▶ [REQUIREMENTS] Rewrite the lines from the line with "Viewport: 1400px width, 867px height." to the line with "(x=719, y=89)", putting "panel" in place of "pane" and leaving everything else unchanged.

▶ [RECORD SET]
=-=-=
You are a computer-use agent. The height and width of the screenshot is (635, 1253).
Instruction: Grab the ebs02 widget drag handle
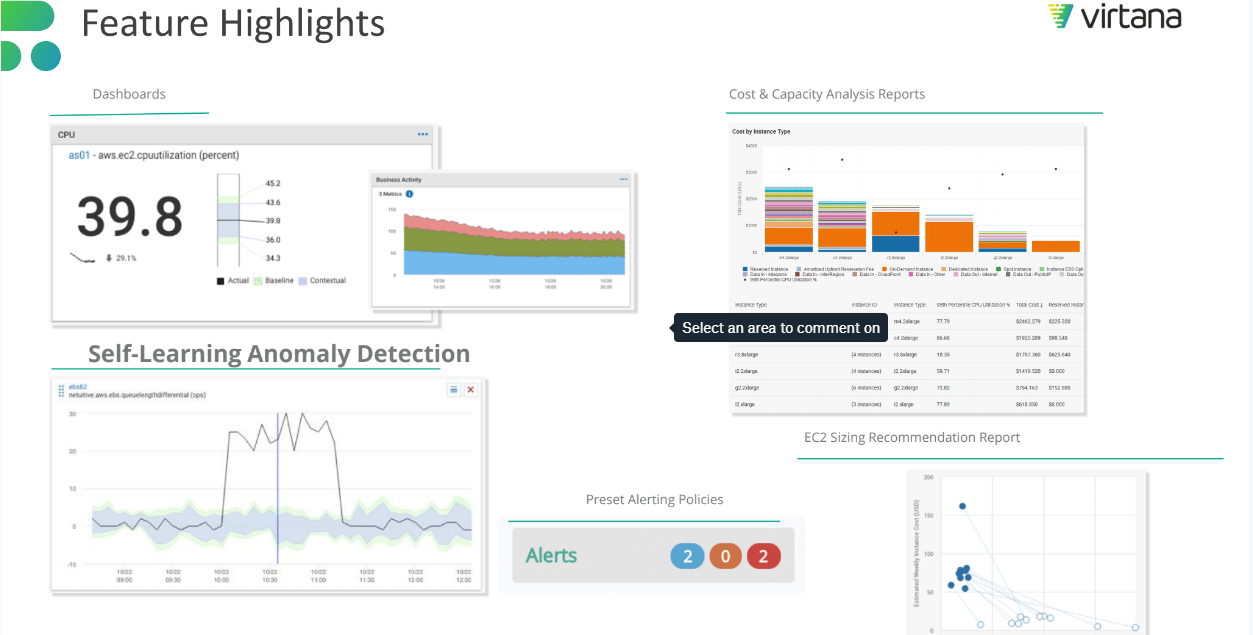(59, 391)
=-=-=
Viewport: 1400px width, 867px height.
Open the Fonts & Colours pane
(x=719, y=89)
=-=-=
▶ [SOLUTION FOR THIS EXERCISE]
Viewport: 1400px width, 867px height.
Open the Fonts & Colours panel
(x=719, y=89)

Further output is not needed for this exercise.